ACTION ITEM ->
Restate the entries word for word, leaving nothing out.
# # # #
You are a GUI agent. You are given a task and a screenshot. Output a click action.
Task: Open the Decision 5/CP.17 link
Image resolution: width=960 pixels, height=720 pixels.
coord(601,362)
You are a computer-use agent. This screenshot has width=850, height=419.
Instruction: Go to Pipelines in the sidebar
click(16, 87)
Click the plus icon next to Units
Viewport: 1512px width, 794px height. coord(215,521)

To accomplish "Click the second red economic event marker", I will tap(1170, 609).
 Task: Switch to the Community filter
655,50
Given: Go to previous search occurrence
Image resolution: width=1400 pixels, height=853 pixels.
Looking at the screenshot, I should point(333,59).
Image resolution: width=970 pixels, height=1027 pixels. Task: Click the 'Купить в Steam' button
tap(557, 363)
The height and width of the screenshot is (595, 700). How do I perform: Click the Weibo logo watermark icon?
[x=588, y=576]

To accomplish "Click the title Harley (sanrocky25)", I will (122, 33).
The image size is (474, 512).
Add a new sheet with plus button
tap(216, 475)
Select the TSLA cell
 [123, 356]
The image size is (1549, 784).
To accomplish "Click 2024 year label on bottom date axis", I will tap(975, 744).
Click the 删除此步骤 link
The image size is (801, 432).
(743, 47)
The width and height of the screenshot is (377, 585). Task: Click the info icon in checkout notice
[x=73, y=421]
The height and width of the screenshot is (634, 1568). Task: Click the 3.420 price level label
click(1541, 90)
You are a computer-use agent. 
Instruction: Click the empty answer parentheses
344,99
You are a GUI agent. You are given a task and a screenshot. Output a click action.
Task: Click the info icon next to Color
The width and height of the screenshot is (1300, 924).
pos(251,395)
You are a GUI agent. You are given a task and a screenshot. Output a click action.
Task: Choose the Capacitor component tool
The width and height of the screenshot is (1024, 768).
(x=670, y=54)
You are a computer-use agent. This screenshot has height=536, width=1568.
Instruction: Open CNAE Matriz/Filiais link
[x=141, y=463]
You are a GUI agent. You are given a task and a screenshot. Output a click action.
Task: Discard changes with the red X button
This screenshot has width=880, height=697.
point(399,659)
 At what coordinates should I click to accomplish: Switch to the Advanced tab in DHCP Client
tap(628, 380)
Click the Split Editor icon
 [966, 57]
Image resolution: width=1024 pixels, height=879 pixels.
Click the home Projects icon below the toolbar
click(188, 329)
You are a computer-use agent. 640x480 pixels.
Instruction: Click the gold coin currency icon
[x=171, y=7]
# # # #
TASK ANSWER ->
You are a GUI agent. You are given a task and a screenshot. Output a click action.
Task: Open the Decision 5/CP.17 link
Image resolution: width=960 pixels, height=720 pixels.
coord(601,362)
You are a computer-use agent. This screenshot has width=850, height=419.
Instruction: Go to Pipelines in the sidebar
click(16, 87)
Click the plus icon next to Units
Viewport: 1512px width, 794px height. coord(215,521)

To accomplish "Click the second red economic event marker", I will tap(1170, 609).
 Task: Switch to the Community filter
655,50
Given: Go to previous search occurrence
Image resolution: width=1400 pixels, height=853 pixels.
Looking at the screenshot, I should point(333,59).
Image resolution: width=970 pixels, height=1027 pixels. Task: Click the 'Купить в Steam' button
tap(557, 363)
The height and width of the screenshot is (595, 700). How do I perform: Click the Weibo logo watermark icon?
[x=588, y=576]

To accomplish "Click the title Harley (sanrocky25)", I will (122, 33).
The image size is (474, 512).
Add a new sheet with plus button
tap(216, 475)
Select the TSLA cell
 [123, 356]
The image size is (1549, 784).
To accomplish "Click 2024 year label on bottom date axis", I will tap(975, 744).
Click the 删除此步骤 link
The image size is (801, 432).
(743, 47)
The width and height of the screenshot is (377, 585). Task: Click the info icon in checkout notice
[x=73, y=421]
The height and width of the screenshot is (634, 1568). Task: Click the 3.420 price level label
click(1541, 90)
You are a computer-use agent. 
Instruction: Click the empty answer parentheses
344,99
You are a GUI agent. You are given a task and a screenshot. Output a click action.
Task: Click the info icon next to Color
The width and height of the screenshot is (1300, 924).
pos(251,395)
You are a GUI agent. You are given a task and a screenshot. Output a click action.
Task: Choose the Capacitor component tool
The width and height of the screenshot is (1024, 768).
(x=670, y=54)
You are a computer-use agent. This screenshot has height=536, width=1568.
Instruction: Open CNAE Matriz/Filiais link
[x=141, y=463]
You are a GUI agent. You are given a task and a screenshot. Output a click action.
Task: Discard changes with the red X button
This screenshot has width=880, height=697.
point(399,659)
 At what coordinates should I click to accomplish: Switch to the Advanced tab in DHCP Client
tap(628, 380)
Click the Split Editor icon
 [966, 57]
Image resolution: width=1024 pixels, height=879 pixels.
Click the home Projects icon below the toolbar
click(188, 329)
You are a computer-use agent. 640x480 pixels.
Instruction: Click the gold coin currency icon
[x=171, y=7]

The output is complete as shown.